_Exercise goal_
Replace "dropdown" with "drop-down" in the part of the items that opens with the line containing "This screenshot has width=1000, height=642." and runs through the end of the items, leaving everything else unchanged, and give back only those lines.

_Source records_
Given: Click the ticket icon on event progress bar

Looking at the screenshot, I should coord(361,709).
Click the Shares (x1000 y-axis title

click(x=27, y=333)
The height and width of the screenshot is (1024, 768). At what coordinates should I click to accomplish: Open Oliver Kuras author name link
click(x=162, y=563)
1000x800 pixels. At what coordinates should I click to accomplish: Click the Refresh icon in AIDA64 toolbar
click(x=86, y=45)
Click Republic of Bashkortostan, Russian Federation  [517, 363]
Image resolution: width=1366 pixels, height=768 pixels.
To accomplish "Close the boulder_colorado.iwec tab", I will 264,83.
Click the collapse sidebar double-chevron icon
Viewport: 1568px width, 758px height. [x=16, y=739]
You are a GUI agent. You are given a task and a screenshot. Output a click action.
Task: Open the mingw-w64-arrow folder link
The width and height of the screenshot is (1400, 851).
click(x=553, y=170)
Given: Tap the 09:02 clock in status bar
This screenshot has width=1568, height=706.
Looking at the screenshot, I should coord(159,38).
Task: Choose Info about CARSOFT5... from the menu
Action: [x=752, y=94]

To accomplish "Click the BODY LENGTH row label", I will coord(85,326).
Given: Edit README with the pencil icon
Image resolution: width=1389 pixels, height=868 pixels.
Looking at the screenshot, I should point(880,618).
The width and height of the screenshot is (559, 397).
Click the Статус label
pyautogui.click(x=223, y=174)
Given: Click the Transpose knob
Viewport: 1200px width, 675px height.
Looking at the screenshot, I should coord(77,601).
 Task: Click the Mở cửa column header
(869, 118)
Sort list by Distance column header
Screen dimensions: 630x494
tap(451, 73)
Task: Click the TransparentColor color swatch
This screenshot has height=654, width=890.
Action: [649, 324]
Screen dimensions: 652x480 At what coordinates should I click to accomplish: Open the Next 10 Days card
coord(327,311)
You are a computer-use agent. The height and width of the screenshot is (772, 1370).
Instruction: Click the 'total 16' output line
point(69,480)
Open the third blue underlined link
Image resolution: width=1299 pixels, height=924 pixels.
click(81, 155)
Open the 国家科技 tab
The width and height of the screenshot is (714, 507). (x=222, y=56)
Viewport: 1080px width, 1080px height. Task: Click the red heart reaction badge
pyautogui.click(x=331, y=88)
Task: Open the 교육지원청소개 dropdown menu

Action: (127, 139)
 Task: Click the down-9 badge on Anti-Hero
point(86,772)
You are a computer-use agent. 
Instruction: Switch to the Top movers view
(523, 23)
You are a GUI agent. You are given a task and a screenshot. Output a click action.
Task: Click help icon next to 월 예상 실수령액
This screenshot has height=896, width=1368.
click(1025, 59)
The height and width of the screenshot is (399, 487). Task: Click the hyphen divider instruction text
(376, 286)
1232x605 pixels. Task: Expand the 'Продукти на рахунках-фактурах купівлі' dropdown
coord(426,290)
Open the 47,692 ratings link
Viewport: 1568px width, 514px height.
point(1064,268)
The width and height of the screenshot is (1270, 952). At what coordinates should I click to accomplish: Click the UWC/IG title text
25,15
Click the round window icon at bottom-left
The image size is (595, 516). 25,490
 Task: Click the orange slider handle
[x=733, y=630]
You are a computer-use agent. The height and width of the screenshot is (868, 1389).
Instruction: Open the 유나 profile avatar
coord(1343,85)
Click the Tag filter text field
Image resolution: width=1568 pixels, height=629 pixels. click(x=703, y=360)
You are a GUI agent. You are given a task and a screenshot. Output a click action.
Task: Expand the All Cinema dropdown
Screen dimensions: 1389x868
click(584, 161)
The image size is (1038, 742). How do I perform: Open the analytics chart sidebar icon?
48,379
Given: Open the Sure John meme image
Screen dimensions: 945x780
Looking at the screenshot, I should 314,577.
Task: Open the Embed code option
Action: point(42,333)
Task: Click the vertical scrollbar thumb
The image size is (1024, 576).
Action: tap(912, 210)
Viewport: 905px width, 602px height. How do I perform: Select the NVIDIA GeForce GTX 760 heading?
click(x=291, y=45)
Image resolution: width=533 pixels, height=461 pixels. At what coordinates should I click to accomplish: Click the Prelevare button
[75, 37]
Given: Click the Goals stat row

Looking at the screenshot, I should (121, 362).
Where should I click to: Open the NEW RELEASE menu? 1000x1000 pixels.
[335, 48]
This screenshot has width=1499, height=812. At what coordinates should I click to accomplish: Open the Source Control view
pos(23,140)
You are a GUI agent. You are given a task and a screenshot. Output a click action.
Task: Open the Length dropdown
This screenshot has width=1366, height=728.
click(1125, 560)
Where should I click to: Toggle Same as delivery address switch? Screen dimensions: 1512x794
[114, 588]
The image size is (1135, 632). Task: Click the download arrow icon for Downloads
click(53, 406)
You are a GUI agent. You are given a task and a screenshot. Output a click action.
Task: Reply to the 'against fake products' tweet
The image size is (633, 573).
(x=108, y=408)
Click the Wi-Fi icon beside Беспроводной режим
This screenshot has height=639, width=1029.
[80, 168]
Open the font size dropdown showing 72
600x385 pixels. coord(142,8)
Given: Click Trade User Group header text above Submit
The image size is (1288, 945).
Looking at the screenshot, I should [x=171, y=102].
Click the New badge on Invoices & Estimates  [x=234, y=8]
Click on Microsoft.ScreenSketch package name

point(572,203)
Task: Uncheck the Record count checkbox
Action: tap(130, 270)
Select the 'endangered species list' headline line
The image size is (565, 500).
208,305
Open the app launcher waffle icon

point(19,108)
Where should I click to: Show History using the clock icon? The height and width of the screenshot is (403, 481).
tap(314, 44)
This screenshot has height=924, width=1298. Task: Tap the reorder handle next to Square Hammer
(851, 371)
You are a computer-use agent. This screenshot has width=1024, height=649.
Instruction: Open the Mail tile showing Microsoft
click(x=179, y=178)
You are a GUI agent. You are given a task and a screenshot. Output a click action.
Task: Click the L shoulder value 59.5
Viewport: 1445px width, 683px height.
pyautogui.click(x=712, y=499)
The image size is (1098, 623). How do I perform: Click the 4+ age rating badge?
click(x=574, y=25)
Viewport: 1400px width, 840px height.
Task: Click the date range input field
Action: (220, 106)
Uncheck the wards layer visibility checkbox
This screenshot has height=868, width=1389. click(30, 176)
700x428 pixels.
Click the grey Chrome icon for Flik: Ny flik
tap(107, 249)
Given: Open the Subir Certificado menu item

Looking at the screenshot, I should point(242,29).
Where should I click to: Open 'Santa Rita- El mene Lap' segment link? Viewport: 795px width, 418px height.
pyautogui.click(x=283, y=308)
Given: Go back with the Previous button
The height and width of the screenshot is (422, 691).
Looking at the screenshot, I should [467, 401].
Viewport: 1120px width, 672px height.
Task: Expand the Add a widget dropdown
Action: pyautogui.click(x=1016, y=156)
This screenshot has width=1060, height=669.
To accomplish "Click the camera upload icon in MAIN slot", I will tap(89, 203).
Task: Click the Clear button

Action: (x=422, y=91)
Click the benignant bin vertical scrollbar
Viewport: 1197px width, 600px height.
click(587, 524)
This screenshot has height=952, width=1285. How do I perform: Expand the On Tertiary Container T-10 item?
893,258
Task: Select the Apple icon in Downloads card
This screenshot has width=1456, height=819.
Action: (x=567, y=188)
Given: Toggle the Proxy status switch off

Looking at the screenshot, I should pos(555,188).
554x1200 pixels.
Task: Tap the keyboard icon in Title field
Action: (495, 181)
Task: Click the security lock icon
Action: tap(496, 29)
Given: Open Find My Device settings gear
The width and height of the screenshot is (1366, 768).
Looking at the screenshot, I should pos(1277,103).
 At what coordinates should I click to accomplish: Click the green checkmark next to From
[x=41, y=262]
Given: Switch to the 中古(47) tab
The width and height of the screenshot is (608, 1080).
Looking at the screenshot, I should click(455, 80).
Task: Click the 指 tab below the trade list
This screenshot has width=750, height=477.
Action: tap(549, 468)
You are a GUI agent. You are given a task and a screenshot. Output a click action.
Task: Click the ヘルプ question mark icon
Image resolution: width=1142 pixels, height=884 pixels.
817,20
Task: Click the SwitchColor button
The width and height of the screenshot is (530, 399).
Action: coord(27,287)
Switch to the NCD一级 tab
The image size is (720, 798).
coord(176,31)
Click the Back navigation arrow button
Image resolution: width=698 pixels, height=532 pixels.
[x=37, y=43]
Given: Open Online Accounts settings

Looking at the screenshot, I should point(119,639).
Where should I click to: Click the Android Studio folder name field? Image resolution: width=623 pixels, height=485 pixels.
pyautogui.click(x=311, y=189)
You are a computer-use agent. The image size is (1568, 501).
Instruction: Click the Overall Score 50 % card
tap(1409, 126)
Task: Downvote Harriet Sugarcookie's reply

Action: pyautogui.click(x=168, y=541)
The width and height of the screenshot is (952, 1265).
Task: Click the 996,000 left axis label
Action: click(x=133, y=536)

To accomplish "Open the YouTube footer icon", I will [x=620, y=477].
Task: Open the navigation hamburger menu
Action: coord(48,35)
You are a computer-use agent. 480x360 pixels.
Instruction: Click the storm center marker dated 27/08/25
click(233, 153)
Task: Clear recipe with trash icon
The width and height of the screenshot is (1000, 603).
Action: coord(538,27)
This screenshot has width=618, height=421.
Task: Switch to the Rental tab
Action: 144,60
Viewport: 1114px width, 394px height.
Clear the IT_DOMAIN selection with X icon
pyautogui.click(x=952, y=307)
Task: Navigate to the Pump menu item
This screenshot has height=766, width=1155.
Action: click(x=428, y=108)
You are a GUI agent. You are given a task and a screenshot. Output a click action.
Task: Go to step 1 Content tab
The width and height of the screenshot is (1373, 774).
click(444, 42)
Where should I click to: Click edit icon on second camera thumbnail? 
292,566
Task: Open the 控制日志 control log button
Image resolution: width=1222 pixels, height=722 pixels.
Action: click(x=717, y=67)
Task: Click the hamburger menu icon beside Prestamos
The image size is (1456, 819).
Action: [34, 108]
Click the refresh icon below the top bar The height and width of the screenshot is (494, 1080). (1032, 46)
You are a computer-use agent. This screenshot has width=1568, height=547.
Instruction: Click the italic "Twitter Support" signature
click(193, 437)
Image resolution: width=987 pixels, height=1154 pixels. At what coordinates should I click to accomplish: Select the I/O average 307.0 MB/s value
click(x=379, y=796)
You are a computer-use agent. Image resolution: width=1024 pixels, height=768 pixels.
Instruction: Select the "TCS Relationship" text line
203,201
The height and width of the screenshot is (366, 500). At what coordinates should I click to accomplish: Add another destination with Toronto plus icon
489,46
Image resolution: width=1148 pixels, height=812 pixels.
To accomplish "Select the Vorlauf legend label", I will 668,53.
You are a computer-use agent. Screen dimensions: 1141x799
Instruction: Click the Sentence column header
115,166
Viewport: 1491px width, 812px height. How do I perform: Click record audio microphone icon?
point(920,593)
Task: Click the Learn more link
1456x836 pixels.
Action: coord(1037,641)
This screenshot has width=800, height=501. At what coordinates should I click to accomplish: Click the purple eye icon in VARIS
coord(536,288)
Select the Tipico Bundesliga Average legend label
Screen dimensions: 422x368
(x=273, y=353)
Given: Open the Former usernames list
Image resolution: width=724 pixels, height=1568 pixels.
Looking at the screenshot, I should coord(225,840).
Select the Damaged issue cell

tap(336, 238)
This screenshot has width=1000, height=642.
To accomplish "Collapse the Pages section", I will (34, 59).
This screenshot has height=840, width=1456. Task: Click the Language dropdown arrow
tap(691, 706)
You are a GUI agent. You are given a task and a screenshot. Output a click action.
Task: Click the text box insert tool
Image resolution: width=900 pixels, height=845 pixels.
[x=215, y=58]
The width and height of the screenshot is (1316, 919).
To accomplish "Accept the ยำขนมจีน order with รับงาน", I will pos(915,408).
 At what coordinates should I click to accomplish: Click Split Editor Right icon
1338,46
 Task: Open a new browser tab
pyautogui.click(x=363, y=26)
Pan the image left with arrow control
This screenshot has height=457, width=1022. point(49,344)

_Exercise result_
This screenshot has width=1000, height=642.
To accomplish "Collapse the Pages section", I will (34, 59).
This screenshot has height=840, width=1456. Task: Click the Language drop-down arrow
tap(691, 706)
You are a GUI agent. You are given a task and a screenshot. Output a click action.
Task: Click the text box insert tool
Image resolution: width=900 pixels, height=845 pixels.
[x=215, y=58]
The width and height of the screenshot is (1316, 919).
To accomplish "Accept the ยำขนมจีน order with รับงาน", I will pos(915,408).
 At what coordinates should I click to accomplish: Click Split Editor Right icon
1338,46
 Task: Open a new browser tab
pyautogui.click(x=363, y=26)
Pan the image left with arrow control
This screenshot has height=457, width=1022. point(49,344)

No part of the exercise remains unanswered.